Extracted information:
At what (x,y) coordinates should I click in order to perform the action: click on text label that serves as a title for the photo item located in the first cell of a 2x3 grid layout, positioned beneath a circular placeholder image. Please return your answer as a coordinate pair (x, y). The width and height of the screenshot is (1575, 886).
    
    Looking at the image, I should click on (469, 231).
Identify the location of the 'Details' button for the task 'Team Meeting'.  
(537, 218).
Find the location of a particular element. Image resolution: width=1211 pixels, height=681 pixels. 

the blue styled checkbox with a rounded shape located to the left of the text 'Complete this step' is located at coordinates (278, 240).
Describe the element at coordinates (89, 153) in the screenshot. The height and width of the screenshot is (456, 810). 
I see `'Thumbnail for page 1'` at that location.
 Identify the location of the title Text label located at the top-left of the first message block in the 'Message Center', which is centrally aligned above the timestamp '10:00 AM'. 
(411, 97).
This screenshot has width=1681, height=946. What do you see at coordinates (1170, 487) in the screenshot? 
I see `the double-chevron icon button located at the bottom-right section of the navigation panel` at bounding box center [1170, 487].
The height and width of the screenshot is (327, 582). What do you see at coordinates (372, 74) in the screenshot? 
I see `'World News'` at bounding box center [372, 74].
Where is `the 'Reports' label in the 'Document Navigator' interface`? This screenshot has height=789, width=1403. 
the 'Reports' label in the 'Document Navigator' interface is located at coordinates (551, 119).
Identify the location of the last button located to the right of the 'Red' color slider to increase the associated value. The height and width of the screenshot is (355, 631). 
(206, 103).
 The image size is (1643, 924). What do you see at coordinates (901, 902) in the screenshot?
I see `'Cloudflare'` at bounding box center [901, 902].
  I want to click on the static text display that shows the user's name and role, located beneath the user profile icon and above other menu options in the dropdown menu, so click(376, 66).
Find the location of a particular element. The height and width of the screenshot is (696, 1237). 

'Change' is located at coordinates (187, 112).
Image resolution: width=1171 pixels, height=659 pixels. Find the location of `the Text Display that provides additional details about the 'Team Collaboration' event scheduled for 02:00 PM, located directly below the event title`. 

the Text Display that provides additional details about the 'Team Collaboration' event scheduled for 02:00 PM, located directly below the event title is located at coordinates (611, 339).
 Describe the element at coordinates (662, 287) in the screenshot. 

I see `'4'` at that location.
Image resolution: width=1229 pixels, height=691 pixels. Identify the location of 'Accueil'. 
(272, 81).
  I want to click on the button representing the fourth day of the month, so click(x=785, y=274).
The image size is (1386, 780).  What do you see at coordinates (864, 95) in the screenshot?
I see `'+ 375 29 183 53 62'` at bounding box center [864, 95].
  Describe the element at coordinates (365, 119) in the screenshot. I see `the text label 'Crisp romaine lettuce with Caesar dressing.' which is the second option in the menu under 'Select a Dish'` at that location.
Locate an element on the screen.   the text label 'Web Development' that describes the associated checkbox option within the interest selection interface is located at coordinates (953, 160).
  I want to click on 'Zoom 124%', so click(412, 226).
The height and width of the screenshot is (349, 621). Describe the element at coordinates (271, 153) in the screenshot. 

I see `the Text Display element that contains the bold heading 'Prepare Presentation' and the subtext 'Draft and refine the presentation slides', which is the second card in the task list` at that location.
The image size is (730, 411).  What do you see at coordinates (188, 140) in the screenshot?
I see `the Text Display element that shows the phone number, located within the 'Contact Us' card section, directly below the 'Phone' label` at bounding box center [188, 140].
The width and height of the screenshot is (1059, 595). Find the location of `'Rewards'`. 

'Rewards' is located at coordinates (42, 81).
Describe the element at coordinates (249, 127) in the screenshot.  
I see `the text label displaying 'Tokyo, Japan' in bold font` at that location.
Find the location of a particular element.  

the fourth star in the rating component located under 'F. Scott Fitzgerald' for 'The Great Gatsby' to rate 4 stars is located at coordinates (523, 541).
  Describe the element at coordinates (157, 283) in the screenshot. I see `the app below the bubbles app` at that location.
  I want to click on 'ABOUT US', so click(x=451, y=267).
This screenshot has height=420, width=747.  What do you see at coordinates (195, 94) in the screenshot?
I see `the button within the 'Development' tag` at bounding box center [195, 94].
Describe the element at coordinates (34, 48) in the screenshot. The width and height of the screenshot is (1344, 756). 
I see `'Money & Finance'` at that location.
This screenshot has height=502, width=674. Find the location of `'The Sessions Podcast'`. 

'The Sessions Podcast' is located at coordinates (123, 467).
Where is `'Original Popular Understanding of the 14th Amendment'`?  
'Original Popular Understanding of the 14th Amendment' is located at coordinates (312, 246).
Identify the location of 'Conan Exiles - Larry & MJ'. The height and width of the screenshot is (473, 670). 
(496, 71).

Stated task: List every line in the data above that contains the string "Understanding".

The reply:
Where is `'Original Popular Understanding of the 14th Amendment'`?  
'Original Popular Understanding of the 14th Amendment' is located at coordinates (312, 246).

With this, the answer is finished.